Struggling social media giant Twitter Inc (NYSE:TWTR) announced additional layoffs this morning in conjunction with its better-than-expected Q3 earnings report.
The San Francisco-based company reported Q3 net income of $0.13 per share, easily topping Wall Street’s view of $0.09. Revenue rose 8.3% from last year to $616 million, also beating estimates for $605.5 million.
Twitter noted its third quarter adjusted profit was $181 million, up 28% year-over-year, and well above its guidance of $135 to $150 million. Here’s a breakdown of how TWTR’s revenue segments fared in the latest period:
Looking ahead, Twitter forecast full-year 2016 earnings to range from $700 to $715 million, on margins of 27.5% to 28% (up from prior guidance of 26-27%).
As for the all-important user metrics, average monthly active users (MAUs) were 317 million in Q3, up a modest 3% from the same period last year. On a sequential basis, MAUs rose 1.3% from Q2, however, indicating some potential acceleration recently.
U.S. MAUs were 67 million for Q3, up 1% from last year and 1.5% from Q2. International MAUs were 250 million for Q3, rising 4% year-over-year and 1.2% from Q2. Mobile MAUs represented 83% of the total users.
User growth has been a massive issue for Twitter in recent years, as the company appears to be reaching a top in terms of how many people can actually benefit from using its niche platform. The company has responded with new initiatives like live streaming sporting events to try and reel new users in.
Total ad engagements were surged 91% year-over-year, while cost per engagement (CPE) plunged 44%,. Average daily active usage (DAU) grew 7% year-over-year, an acceleration from 5% in Q2 and 3% in Q1.
The company commented via press release:
Refining our core service and improving safety are critical to growing our audience.

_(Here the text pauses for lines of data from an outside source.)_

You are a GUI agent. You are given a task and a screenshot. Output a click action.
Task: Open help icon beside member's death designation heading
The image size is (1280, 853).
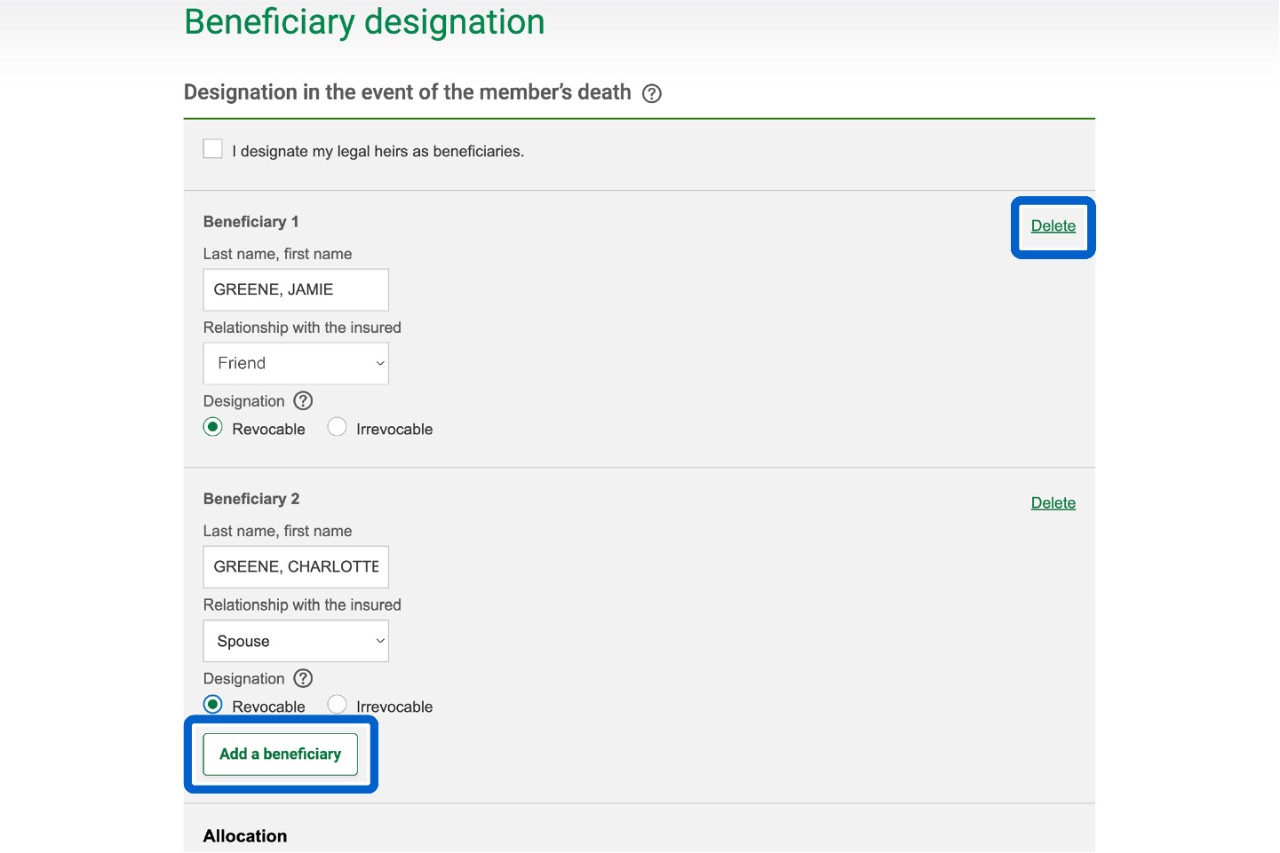tap(652, 94)
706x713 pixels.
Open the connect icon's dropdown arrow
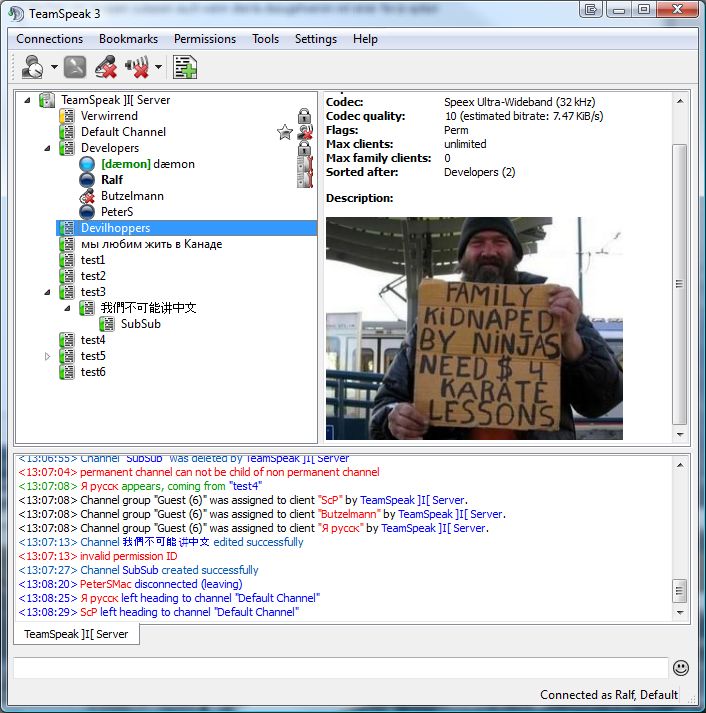click(x=54, y=69)
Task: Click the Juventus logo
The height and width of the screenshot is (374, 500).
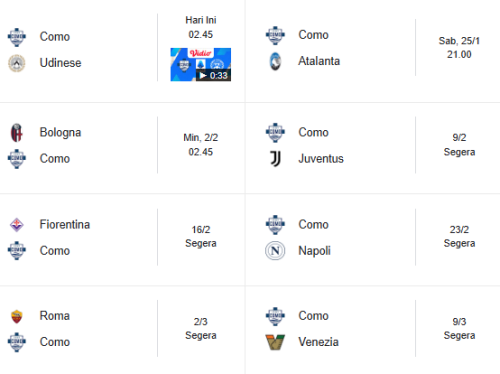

In Q3, we saw accelerating rates of growth on a year-over-year basis for daily active usage, Tweet impressions and time spent on Twitter for the second consecutive quarter. The increase was largely driven by product improvements (including better relevance in the timeline and notifications) as well as organic growth.
TWTR also said a new round of layoffs will cut 9% of its employees:
This morning we announced a restructuring and reduction in force affecting approximately 9% of Twitter’s positions globally. The restructuring, which focuses primarily on reorganizing our sales, partnerships and marketing efforts, is intended to create greater efficiency as we move toward our goal of driving toward GAAP profitability in 2017.